For the sixth year in a row, employers have deluged the federal government with so many applications for H-1B visas that the cap was reached within five days.
The U.S. work permit for foreign citizens with specialized knowledge and a bachelor’s degree or higher has been drawn into U.S. immigration politics, with tech companies and other supporters demanding more of them and critics charging that they are used to replace Americans with lower-paid foreign labor.
U.S. Citizenship and Immigration announced that the number of H-1B applications had hit 65,000, the annual maximum mandated by Congress. The agency also received enough applications to hit the additional 20,000 cap for workers with a master’s degree or higher.

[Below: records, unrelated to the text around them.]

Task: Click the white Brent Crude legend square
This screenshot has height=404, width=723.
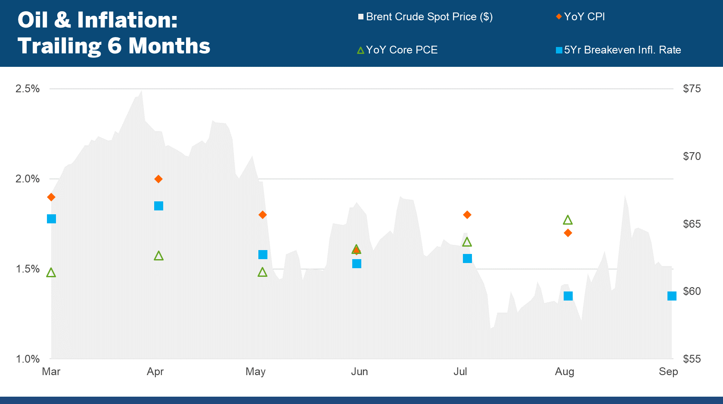Action: coord(361,17)
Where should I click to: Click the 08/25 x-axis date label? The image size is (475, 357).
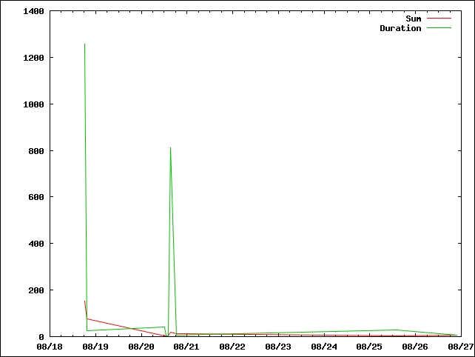(x=369, y=346)

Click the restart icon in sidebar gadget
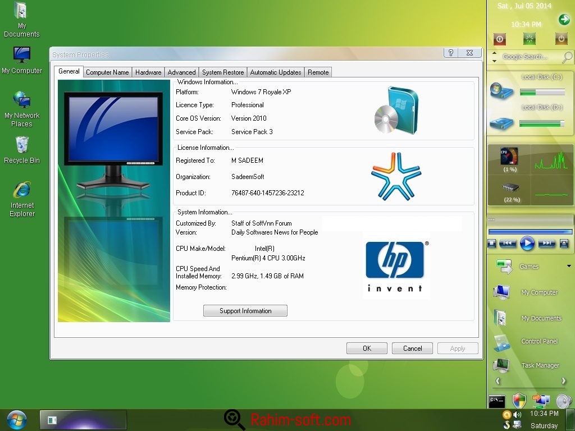529,39
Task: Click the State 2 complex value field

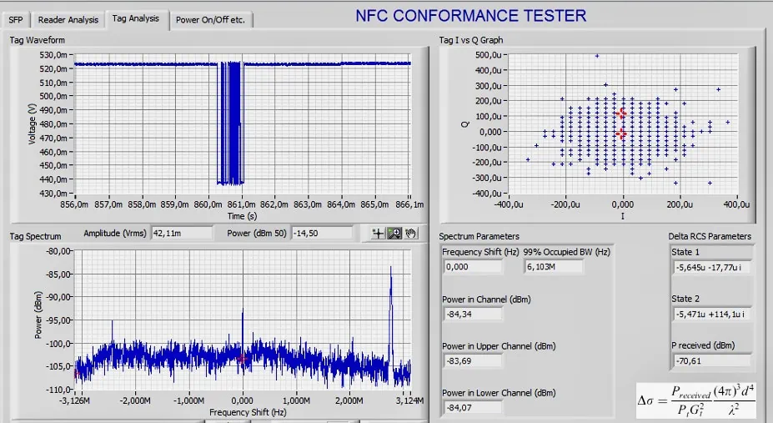Action: pyautogui.click(x=712, y=314)
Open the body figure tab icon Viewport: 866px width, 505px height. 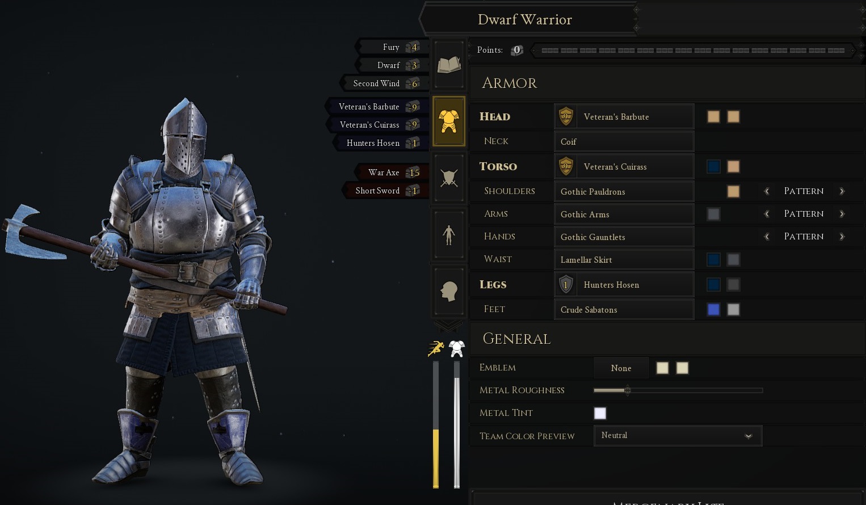[x=449, y=234]
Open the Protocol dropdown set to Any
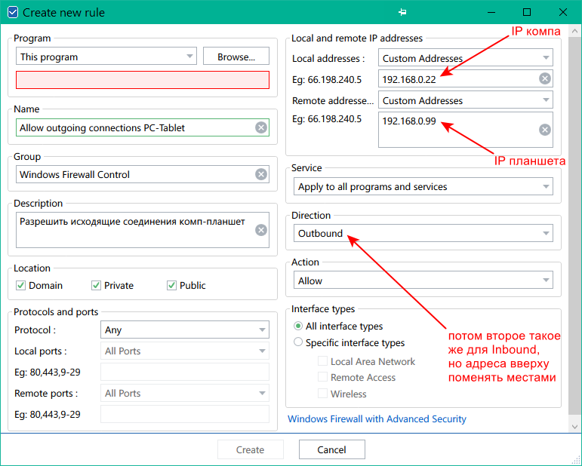Screen dimensions: 582x466 pyautogui.click(x=184, y=330)
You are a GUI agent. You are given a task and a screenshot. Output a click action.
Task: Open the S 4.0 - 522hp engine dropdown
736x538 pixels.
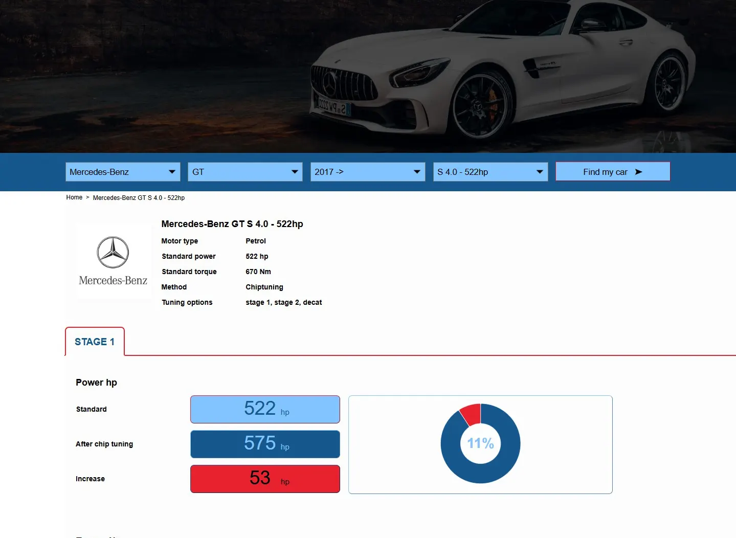click(x=490, y=172)
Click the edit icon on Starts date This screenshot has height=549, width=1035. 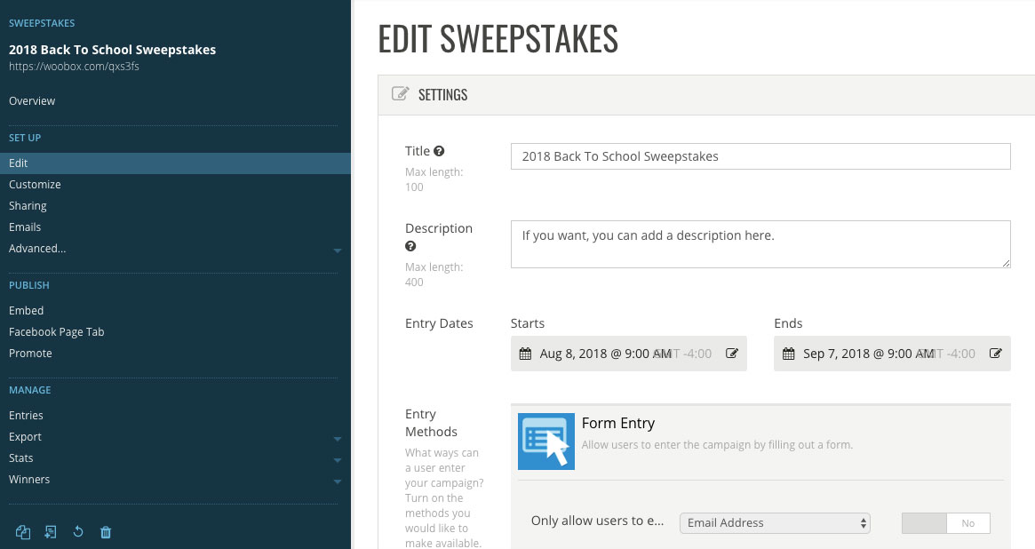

A spokeswoman said today that the agency was still counting applications and should know by the end of this week or next week how many were submitted.
A major tech-industry lobbying group that includes Facebook CEO Mark Zuckerberg and Microsoft co-founder Bill Gates among its founders pointed to the rush for H-1B visas as a sign that industry can’t get enough of the talent it needs.
“We’re out of H-1B visas for the entire year within one week, showing that yet again demand continues to outpace supply dramatically,” FWD.us said in a blog post today. “That’s it for the entire year for our nation’s ability to bring in the best and brightest individuals through the H-1B program to come create American jobs.”
Highly publicized allegations of abuse of the H-1B program — that Walt Disney Co. and the University of California, San Francisco, for example, used it to replace Americans with outsourced workers — have added to controversy over the visas.
Bay Area tech companies rely heavily on foreign workers, with a census-based report released in January saying nearly three-quarters of tech employees in Silicon Valley and half in San Francisco and the East Bay were foreign born.
FWD.us wants to smooth the path for highly skilled foreigners.
“We should make it easier for the best and brightest to come from around the world while also cracking down on bad actors,” the group said in a blog post April 2.
“H-1B visa holders create jobs and raise wages for native-born Americans by bringing their ingenuity and entrepreneurial spirit to the science, engineering, and tech sectors, creating American jobs and benefiting thousands of businesses and countless communities across the country.”
“People want a bargain,” said Norm Matloff, a computer science professor at the University of California, David, who studies the H-1B program. “They like to pay less. It’s that simple.”
Matloff argued that there’s no evidence of a significant shortage of home-grown tech talent in the U.S. His research into government data indicates that wages in the technology industry are rising only slowly, he said.
“They’re not going up by enough to indicate that there’s a big shortage,” Matloff said.
Citizenship and Immigration uses random computer selection, known as a lottery, to award the 85,000 visas including the standard and master’s applications.